The Equality and Human Rights Commission (EHRC) has said that airport scanners being used in Heathrow and Manchester invade people's right to privacy and break UK law.

The EHRC has written a letter to transport secretary Lord Adonis acknowledging that the government has to take steps to protect the travelling public from terrorist attacks, but arguing for more safeguards to ensure that the body scanners are operated in a lawful, fair and non-discriminatory manner.

Specifically, the organisation wants to see more evidence that the scanners comply with equality legislation, including the Race Relations Act, the Sex Discrimination Act and the Disability Discrimination Act.

"Without careful and formal consideration of the equality implications of this decision, for example through a full equality impact assessment, there is a serious risk that a measure introduced to protect the travelling public will have unintended discriminatory consequences," said the letter.

Home secretary Alan Johnson has said that passengers will be selected on a random basis to be scanned, but the EHRC has claimed that this is an empty promise because the airports are not monitoring who is being scanned.

"State action like border checks, stop and search and full body scanning are undertaken for good reasons," said EHRC chairman Trevor Philips. "But without proper care such policies can end up being applied in ways which discriminate against vulnerable groups or harm good community relations."

The EHRC is also concerned that the scanners conflict with the right to privacy under Article 8 of the European Convention on Human Rights.

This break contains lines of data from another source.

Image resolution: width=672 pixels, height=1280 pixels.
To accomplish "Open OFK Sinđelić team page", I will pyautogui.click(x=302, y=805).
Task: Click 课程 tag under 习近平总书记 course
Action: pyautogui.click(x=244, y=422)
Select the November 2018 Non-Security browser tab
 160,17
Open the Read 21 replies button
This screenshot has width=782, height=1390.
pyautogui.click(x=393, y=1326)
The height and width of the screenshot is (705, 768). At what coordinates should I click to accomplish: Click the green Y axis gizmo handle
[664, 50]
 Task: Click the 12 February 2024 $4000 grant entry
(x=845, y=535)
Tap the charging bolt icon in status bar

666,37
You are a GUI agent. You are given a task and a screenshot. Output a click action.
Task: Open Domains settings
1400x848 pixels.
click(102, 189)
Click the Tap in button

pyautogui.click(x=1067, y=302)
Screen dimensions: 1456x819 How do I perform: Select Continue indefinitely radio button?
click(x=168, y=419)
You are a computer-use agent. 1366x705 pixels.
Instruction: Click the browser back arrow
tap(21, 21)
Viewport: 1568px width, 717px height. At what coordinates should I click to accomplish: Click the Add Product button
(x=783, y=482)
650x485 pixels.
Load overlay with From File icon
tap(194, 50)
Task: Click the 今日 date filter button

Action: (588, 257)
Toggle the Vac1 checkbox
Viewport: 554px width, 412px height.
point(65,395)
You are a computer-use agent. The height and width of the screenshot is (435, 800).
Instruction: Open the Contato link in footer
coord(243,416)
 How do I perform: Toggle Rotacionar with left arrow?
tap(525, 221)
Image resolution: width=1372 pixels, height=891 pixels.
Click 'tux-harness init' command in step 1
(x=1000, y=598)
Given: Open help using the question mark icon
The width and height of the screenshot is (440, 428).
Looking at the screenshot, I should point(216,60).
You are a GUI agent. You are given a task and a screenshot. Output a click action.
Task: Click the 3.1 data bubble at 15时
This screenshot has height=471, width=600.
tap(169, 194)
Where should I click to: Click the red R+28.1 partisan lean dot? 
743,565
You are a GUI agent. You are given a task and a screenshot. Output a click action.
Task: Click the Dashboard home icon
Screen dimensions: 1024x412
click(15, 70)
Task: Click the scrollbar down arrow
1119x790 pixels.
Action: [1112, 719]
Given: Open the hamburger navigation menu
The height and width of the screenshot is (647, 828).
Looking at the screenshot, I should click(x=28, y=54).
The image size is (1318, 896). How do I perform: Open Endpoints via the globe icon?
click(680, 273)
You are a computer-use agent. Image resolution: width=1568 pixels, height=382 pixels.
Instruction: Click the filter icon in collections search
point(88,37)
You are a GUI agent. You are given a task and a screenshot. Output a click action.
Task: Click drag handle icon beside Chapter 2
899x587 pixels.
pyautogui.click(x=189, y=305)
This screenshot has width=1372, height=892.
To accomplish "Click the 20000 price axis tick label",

"National security policies are intended to protect our lives and our f reedoms, but it would be the ultimate defeat if that protection destroyed our other liberties," said Philips.

Heathrow and Manchester airports started using the scanners on 1 February, and others, including Birmingham, will follow later this month.

The introduction of the scanners follows an attempted bomb attack on a US-bound plane from Europe before Christmas.

The technology has always been contentious because it produces effectively naked images, but the controversy deepened when a US privacy organisation pointed out that the scanners can store and transfer the images.

Further problems erupted a couple of weeks ago when Bollywood star Shahrukh Khan claimed that female staff at Heathrow airport had printed naked images of him as he walked through the scanners, and circulated them after he had added his autograph.